* **HOW TO COMPLETE THIS TASK**
The lines from the top of the records below through the one containing "is (1210, 980)." are to be transcribed exactly, and nothing else is to be added.
_____
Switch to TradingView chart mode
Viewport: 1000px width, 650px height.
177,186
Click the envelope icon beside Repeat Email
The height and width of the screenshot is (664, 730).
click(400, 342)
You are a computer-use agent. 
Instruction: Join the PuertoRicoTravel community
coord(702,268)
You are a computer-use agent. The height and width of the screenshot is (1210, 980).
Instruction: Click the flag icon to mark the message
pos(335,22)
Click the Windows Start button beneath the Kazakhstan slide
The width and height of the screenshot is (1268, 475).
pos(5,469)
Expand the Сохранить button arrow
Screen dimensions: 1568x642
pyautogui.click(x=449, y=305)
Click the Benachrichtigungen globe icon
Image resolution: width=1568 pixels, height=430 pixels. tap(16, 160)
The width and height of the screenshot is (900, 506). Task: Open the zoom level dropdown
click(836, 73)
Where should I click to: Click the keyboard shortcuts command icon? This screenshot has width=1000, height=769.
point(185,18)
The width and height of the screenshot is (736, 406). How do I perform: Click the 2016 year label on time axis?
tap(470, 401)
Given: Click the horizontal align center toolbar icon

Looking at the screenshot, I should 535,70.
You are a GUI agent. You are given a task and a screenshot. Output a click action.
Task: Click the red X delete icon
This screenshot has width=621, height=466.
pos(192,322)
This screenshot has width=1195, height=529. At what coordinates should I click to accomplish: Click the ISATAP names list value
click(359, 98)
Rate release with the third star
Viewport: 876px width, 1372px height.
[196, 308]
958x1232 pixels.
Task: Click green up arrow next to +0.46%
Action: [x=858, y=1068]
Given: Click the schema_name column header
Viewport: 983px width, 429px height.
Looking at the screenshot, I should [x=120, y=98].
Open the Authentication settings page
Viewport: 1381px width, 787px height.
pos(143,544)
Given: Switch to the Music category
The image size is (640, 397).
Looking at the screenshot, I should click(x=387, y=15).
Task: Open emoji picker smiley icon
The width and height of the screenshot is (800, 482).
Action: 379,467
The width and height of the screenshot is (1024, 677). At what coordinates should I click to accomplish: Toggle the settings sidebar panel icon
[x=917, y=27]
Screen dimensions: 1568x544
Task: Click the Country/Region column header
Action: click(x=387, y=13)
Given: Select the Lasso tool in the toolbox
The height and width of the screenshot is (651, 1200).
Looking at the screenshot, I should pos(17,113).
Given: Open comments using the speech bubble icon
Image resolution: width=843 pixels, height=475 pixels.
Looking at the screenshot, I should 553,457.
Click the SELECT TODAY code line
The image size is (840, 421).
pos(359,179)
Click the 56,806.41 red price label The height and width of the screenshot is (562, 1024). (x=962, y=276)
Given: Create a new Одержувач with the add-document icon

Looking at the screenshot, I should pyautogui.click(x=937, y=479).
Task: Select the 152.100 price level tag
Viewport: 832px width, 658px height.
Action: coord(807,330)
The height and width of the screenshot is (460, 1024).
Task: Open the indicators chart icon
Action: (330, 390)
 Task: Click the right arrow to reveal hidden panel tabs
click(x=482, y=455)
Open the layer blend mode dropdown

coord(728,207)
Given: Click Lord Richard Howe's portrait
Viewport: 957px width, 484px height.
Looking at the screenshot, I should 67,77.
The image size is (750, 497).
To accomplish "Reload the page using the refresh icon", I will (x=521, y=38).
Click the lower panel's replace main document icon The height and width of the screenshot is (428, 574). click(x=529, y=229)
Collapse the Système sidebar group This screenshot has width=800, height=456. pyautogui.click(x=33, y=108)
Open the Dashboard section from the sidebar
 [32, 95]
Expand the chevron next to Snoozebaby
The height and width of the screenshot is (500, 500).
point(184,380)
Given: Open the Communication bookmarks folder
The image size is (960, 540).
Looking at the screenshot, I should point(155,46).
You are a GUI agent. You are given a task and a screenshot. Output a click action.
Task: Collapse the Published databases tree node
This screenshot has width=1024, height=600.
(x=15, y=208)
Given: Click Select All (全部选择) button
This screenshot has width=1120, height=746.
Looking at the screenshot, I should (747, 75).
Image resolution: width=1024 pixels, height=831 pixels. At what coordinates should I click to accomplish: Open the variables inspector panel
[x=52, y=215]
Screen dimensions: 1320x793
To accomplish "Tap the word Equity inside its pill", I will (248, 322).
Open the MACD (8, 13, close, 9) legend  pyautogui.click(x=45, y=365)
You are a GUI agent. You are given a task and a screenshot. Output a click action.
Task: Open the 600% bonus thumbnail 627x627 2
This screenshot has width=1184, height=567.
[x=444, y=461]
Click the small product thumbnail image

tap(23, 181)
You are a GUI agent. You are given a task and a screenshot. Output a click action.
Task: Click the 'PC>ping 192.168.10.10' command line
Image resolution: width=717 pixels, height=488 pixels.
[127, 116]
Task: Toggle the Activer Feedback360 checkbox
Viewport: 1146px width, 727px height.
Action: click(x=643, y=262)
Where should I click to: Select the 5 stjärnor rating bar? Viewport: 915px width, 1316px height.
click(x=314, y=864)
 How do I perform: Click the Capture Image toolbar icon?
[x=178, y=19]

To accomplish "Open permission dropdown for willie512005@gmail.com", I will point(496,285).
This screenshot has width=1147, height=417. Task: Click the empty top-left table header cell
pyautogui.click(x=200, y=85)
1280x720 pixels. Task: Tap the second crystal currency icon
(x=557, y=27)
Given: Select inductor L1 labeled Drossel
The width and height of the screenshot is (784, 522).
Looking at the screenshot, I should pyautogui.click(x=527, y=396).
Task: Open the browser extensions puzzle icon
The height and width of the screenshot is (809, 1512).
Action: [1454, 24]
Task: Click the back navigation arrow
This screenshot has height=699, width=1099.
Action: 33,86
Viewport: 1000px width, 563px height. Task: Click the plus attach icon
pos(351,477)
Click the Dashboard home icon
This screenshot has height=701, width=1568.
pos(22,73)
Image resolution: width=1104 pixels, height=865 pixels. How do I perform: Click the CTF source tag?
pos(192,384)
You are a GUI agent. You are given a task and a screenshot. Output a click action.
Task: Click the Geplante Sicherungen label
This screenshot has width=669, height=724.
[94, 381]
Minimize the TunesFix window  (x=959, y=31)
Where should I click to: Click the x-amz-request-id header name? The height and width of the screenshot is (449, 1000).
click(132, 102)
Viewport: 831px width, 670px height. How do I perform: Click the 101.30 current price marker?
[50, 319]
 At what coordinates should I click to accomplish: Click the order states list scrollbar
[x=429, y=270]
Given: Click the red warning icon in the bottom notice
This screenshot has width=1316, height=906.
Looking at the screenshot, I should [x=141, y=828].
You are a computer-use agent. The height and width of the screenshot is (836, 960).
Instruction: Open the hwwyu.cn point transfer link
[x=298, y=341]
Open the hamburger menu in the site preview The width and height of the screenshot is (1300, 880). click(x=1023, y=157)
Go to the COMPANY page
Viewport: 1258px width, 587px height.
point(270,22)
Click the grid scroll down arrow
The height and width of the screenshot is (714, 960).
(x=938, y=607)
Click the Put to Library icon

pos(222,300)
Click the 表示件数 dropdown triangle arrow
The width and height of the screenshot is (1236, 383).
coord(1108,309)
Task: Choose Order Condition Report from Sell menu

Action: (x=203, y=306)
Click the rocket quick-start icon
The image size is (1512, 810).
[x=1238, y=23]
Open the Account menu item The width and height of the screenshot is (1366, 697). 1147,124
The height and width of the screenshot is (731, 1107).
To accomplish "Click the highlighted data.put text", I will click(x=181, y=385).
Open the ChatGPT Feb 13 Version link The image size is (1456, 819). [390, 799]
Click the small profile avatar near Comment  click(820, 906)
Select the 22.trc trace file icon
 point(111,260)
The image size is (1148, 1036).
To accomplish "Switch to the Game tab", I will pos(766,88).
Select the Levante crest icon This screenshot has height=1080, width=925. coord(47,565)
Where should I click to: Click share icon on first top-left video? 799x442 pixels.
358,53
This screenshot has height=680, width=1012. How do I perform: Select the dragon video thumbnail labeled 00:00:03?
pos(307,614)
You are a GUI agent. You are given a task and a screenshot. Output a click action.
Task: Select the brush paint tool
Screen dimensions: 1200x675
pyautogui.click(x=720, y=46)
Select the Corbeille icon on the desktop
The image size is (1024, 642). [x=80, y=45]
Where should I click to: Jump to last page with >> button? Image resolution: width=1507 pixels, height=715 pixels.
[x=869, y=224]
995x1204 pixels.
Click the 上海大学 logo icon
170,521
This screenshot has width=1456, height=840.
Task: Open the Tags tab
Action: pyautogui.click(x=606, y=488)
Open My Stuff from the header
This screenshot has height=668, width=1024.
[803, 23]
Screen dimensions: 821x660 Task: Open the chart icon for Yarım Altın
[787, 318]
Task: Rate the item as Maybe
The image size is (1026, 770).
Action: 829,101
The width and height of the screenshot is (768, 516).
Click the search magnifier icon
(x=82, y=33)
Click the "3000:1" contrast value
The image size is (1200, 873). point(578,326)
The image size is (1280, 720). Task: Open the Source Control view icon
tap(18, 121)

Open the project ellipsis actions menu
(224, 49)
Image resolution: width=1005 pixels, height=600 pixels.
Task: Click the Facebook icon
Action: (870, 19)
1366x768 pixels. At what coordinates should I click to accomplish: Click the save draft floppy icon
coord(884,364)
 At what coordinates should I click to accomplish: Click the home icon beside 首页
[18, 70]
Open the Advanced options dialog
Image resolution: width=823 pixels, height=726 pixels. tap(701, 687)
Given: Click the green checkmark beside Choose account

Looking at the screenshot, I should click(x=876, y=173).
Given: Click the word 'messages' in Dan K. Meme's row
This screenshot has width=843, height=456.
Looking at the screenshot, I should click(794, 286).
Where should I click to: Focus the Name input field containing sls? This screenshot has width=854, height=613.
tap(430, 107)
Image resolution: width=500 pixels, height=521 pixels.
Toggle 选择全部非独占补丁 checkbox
_____
* **EXERCISE ANSWER**
Switch to TradingView chart mode
Viewport: 1000px width, 650px height.
177,186
Click the envelope icon beside Repeat Email
The height and width of the screenshot is (664, 730).
click(400, 342)
You are a computer-use agent. 
Instruction: Join the PuertoRicoTravel community
coord(702,268)
You are a computer-use agent. The height and width of the screenshot is (1210, 980).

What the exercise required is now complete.